Hack E, Lin X, Patterson EA & Sebastian CM, A reference material for establishing uncertainties in full-field displacement measurements, Measurement Science and Technology, 26:075004, 2015.

Million to one

‘All models are wrong, but some are useful’ is a quote, usually attributed to George Box, that is often cited in the context of computer models and simulations.  Working out which models are useful can be difficult and it is essential to get it right when a model is to be used to design an aircraft, support the safety case for a nuclear power station or inform regulatory risk assessment on a new chemical.  One way to identify a useful model to assess its predictions against measurements made in the real-world [see ‘Model validation’ on September 18th, 2012].  Many people have worked on validation metrics that allow predicted and measured signals to be compared; and, some result in a statement of the probability that the predicted and measured signal belong to the same population.  This works well if the predictions and measurements are, for example, the temperature measured at a single weather station over a period of time; however, these validation metrics cannot handle fields of data, for instance the map of temperature, measured with an infrared camera, in a power station during start-up.  We have been working on resolving this issue and we have recently published a paper on ‘A probabilistic metric for the validation of computational models’.  We reduce the dimensionality of a field of data, represented by values in a matrix, to a vector using orthogonal decomposition [see ‘Recognizing strain’ on October 28th, 2015].  The data field could be a map of temperature, the strain field in an aircraft wing or the topology of a landscape – it does not matter.  The decomposition is performed separately and identically on the predicted and measured data fields to create to two vectors – one each for the predictions and measurements.  We look at the differences in these two vectors and compare them against the uncertainty in the measurements to arrive at a probability that the predictions belong to the same population as the measurements.  There are subtleties in the process that I have omitted but essentially, we can take two data fields composed of millions of values and arrive at a single number to describe the usefulness of the model’s predictions.
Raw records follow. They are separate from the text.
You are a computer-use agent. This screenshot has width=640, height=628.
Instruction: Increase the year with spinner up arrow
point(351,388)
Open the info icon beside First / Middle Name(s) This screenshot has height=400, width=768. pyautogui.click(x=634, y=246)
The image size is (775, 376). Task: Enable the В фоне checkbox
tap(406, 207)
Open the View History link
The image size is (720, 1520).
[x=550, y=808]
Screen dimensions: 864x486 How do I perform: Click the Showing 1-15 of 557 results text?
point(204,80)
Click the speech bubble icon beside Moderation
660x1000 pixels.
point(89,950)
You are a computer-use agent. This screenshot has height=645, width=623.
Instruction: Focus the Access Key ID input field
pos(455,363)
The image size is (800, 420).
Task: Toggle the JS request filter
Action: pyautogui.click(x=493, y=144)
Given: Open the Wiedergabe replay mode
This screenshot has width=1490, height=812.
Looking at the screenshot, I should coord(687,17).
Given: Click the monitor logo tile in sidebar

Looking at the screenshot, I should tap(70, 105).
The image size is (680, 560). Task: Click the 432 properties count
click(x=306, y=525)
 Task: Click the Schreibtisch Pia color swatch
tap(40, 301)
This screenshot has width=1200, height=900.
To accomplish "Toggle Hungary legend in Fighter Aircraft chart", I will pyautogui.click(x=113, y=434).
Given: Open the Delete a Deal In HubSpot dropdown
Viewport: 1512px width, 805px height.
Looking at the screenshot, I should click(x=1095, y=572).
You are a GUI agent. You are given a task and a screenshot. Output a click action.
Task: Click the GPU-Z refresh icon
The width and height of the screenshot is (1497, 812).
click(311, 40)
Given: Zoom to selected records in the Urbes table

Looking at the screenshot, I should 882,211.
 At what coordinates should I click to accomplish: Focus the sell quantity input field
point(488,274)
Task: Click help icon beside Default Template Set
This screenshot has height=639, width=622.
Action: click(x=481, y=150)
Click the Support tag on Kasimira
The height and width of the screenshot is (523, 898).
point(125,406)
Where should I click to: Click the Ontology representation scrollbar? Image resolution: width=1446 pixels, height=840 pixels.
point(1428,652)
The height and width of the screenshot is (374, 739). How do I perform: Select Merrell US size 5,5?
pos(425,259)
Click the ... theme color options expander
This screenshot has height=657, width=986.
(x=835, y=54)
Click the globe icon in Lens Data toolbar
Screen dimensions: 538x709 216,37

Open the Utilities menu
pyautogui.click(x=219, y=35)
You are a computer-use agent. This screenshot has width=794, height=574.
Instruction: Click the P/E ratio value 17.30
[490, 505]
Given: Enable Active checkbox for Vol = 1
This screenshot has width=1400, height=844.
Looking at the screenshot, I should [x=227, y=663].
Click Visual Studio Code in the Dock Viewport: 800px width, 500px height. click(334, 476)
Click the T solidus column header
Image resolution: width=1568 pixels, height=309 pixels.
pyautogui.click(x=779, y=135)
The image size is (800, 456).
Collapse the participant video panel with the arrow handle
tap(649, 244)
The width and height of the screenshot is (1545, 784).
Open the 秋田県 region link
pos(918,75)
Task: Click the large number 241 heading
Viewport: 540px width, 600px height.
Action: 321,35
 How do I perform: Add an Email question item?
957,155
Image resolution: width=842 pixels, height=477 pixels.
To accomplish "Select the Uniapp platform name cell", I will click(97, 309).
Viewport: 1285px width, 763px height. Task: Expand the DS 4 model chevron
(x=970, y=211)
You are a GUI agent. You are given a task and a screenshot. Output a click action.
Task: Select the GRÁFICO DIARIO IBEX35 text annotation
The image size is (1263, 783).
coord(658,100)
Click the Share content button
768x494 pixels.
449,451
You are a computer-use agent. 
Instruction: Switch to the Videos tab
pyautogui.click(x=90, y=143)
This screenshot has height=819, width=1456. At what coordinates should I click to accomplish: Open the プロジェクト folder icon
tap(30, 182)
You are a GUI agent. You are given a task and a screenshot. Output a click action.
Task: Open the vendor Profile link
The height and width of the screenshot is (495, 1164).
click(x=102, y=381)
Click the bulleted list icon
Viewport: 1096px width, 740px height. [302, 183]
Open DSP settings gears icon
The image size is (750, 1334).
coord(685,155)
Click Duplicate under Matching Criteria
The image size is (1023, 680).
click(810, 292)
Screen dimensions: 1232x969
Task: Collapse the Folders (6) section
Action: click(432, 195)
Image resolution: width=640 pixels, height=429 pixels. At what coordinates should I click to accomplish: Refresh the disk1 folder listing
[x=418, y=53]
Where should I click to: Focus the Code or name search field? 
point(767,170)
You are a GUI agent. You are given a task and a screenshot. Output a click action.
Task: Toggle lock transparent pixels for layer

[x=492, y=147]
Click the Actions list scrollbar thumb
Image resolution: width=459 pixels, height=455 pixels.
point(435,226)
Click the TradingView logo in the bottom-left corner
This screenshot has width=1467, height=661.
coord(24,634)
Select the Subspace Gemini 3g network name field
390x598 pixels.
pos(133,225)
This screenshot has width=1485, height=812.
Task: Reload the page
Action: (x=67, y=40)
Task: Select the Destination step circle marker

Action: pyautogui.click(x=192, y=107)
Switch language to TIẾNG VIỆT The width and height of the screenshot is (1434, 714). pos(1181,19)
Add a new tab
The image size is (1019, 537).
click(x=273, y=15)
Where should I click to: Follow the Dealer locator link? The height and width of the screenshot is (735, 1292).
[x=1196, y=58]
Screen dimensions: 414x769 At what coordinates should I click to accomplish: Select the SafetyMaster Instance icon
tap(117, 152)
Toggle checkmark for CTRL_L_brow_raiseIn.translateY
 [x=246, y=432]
Our paper was published by the Royal Society with a press release but in the same week as the proposed Brexit agreement and so I would like to think that it was ignored due to the overwhelming interest in the political storm around Brexit rather than its esoteric nature.

Source:

Dvurecenska K, Graham S, Patelli E & Patterson EA, A probabilistic metric for the validation of computational models, Royal Society Open Science, 5:1180687, 2018.